In this study, we also found that the levels of serum IL-35 had a tendency to be positively correlated with the frequency of Treg cells in SSc patients, which supports the notion that IL-35 is mainly secreted by Tregs. In addition, a previous study has shown higher frequency of peripheral blood Tregs in patients with a high interstitial lung disease (ILD) score on computed tomography than those with normal ILD scores [1]. Our previous study has also found that the percentages of peripheral blood Tregs in patients with SSc are positively correlated with the chest HRCT scores. It is notable that Tregs can secrete TGF-β1, and Treg infiltrates in the skin can secrete Th2-like cytokines, such as IL-4 and IL-13 as well as some chemokines [28]. Actually, increased levels of IL-4 expression are detected in plasma and the skin of SSc patients [29,30,31]. We also found that higher levels of serum IL-35 were correlated positively with the levels of serum IL-4 in SSc patients. Therefore, IL-35, together other molecules from Tregs, may contribute to the process of fibrosis.

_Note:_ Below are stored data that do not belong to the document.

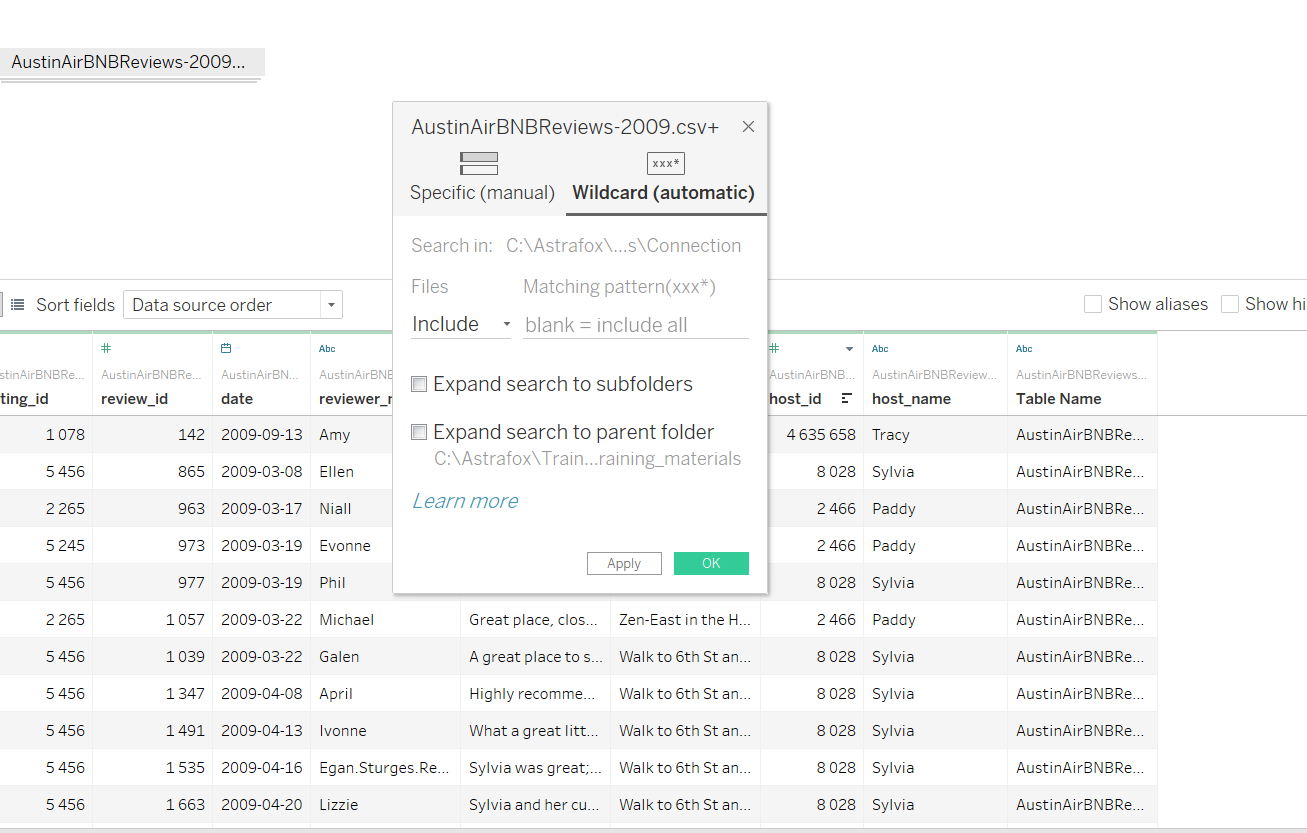Click the number type icon above review_id
This screenshot has width=1307, height=833.
tap(106, 349)
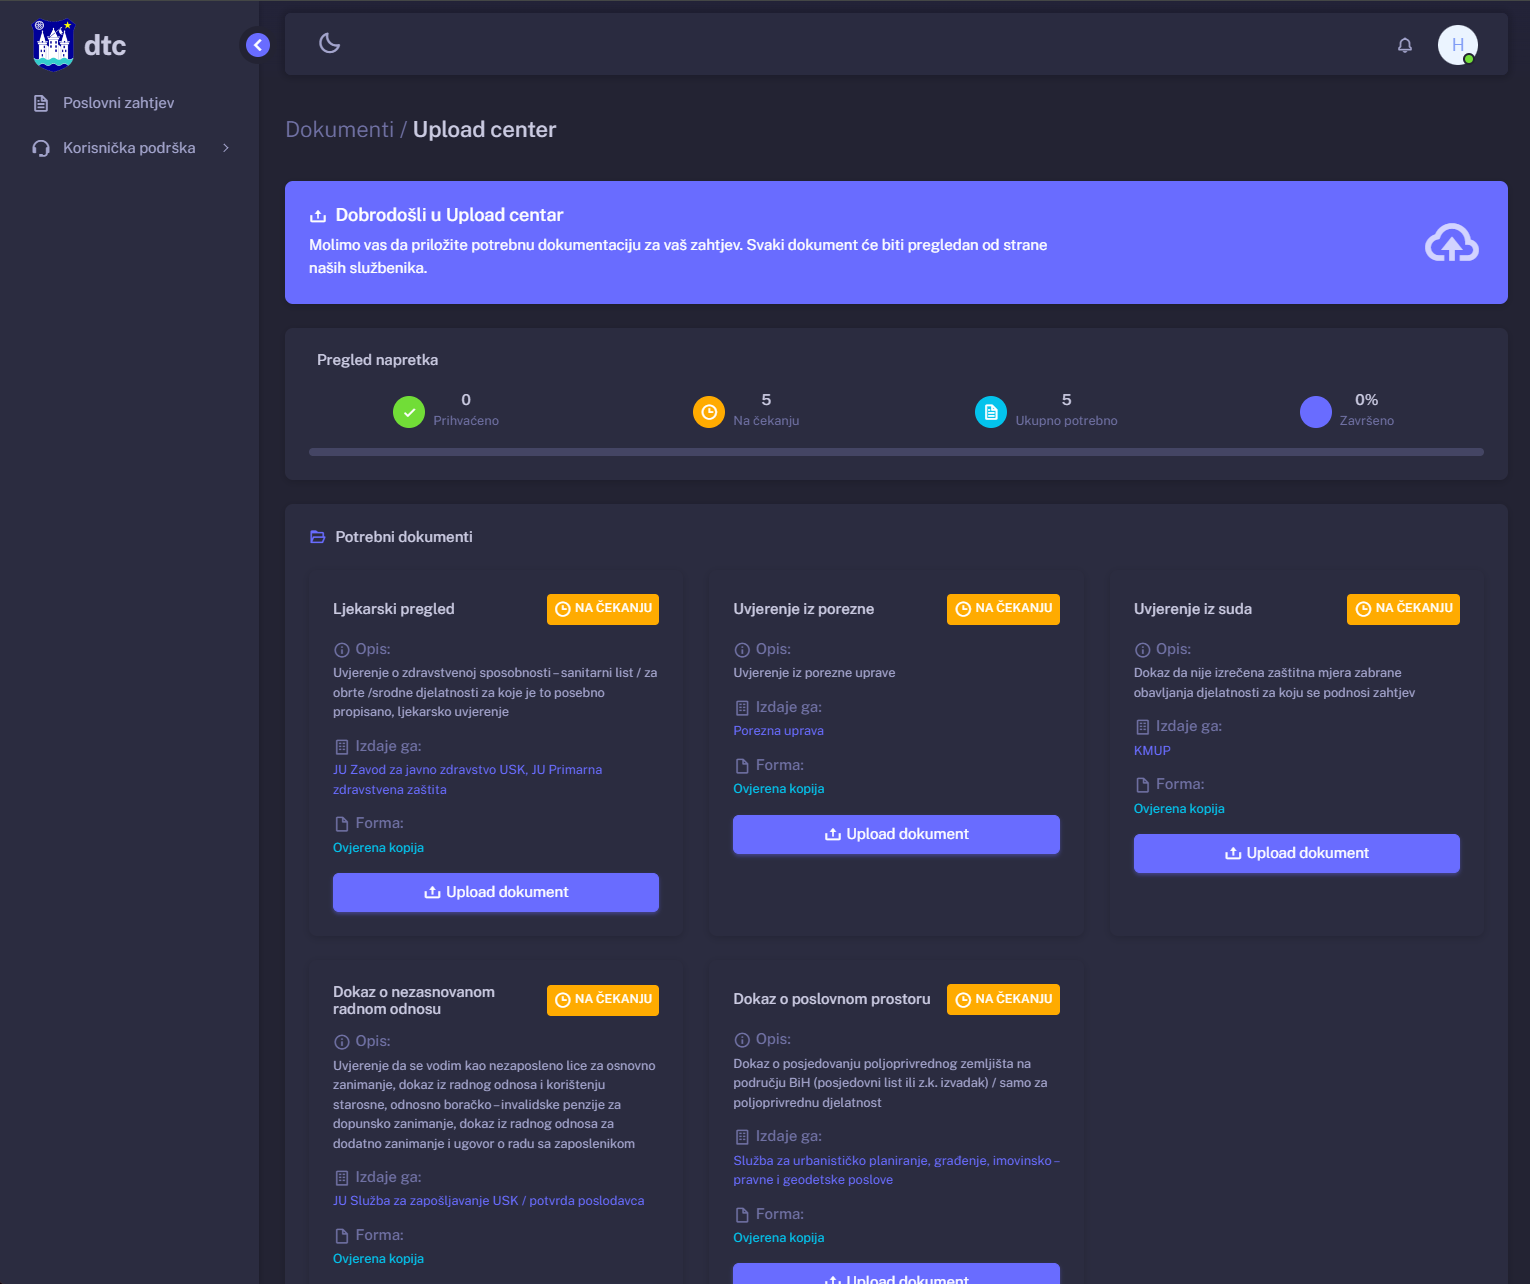
Task: Click the Korisnička podrška headset icon
Action: [x=41, y=148]
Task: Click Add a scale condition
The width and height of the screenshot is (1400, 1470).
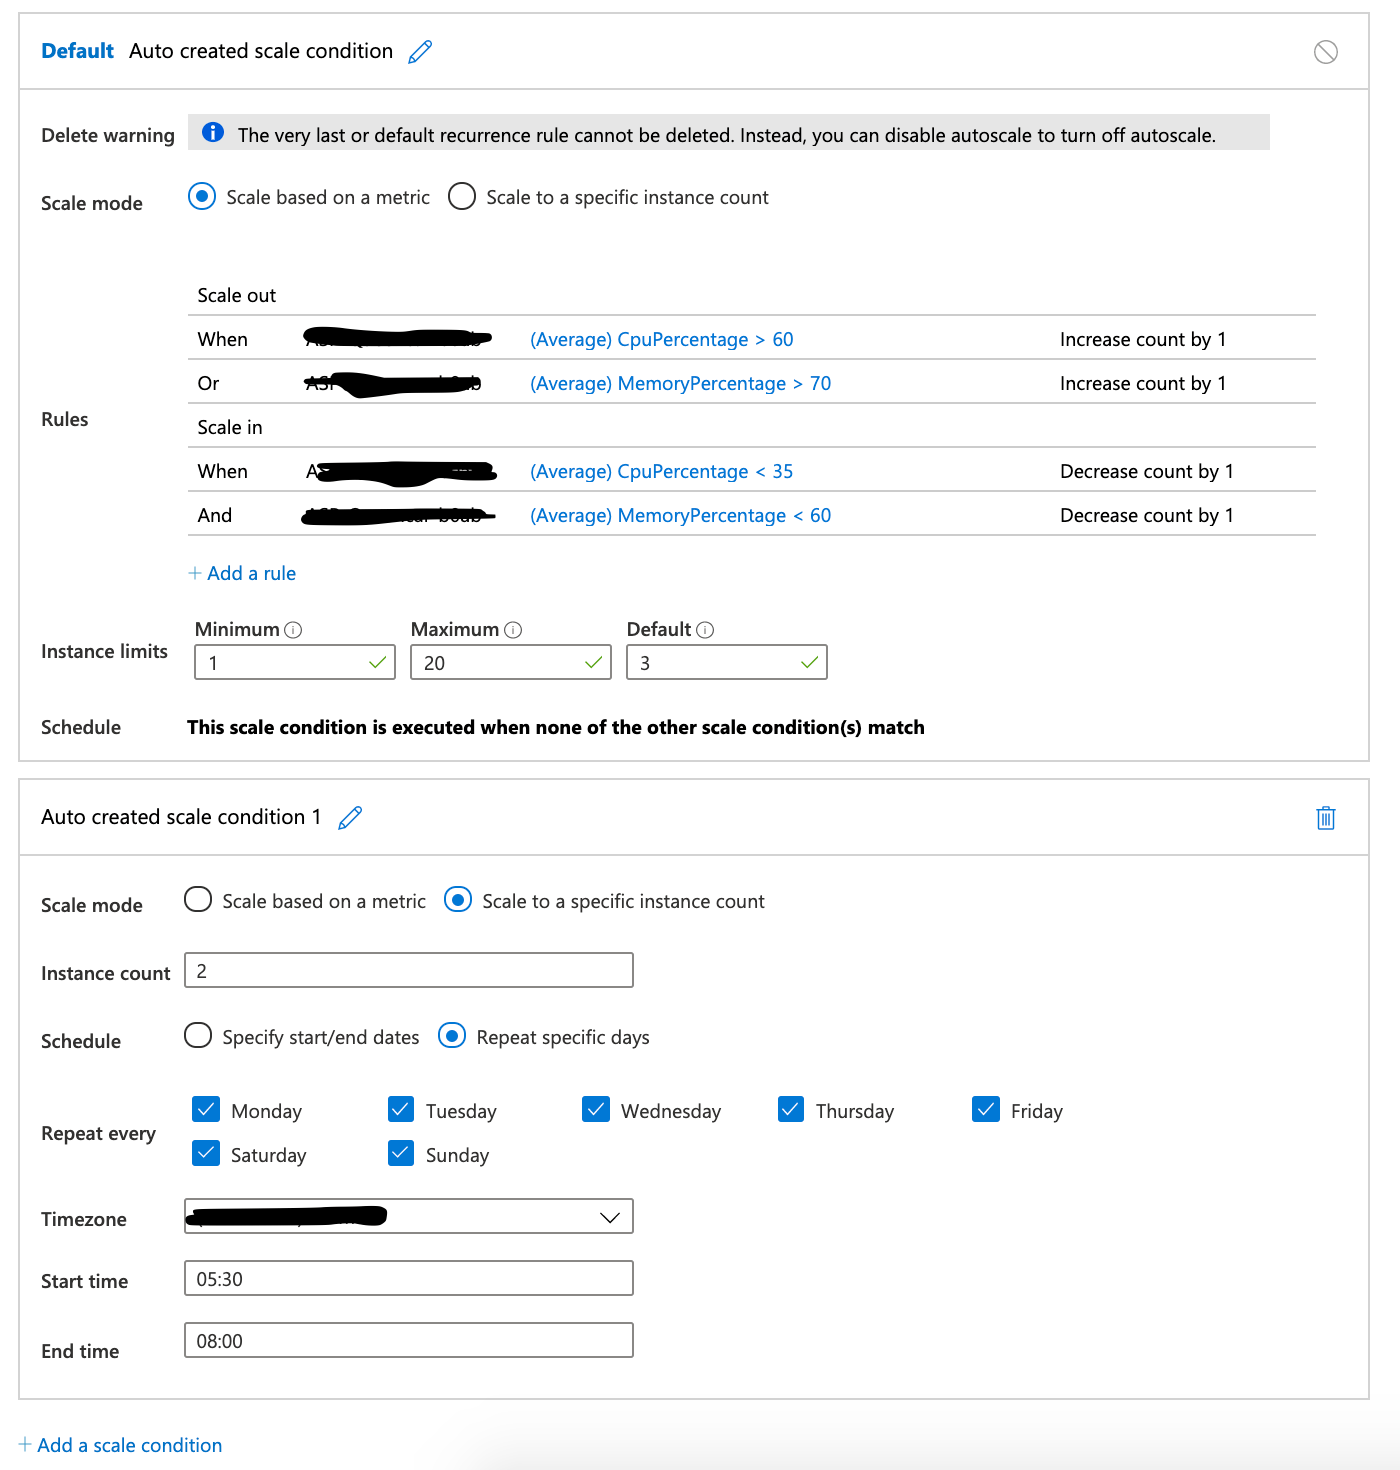Action: (x=120, y=1444)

In conclusion, our data indicated significantly higher levels of serum IL-35, higher frequency of Th2 and Th17 cells, but decreased percentages of Th1 cells and the ratios of Th1 to Th2 cells in SSc patients. The levels of serum IL-35 were positively correlated with the chest HRCT scores in SSc patients and disease duration in dcSSc patients, but negatively correlated with the FVC values in SSc patients, and significantly reduced after 3-month therapies. Furthermore, the levels of serum IL-35 had a tendency to be associated with the percentages of peripheral blood of Tregs in SSc patients. Hence, IL-35, together with Th2 cytokines and other molecules secreted from Tregs, may contribute to the pathogenesis of fibrosis during the development of SSc and the levels of serum IL-35 may be valuable for evaluating the severity of pulmonary fibrosis in SSc patients. However, we recognized that our study did not include a disease control group of patients with idiopathic ILD. We are interested in further exploring this field in the future.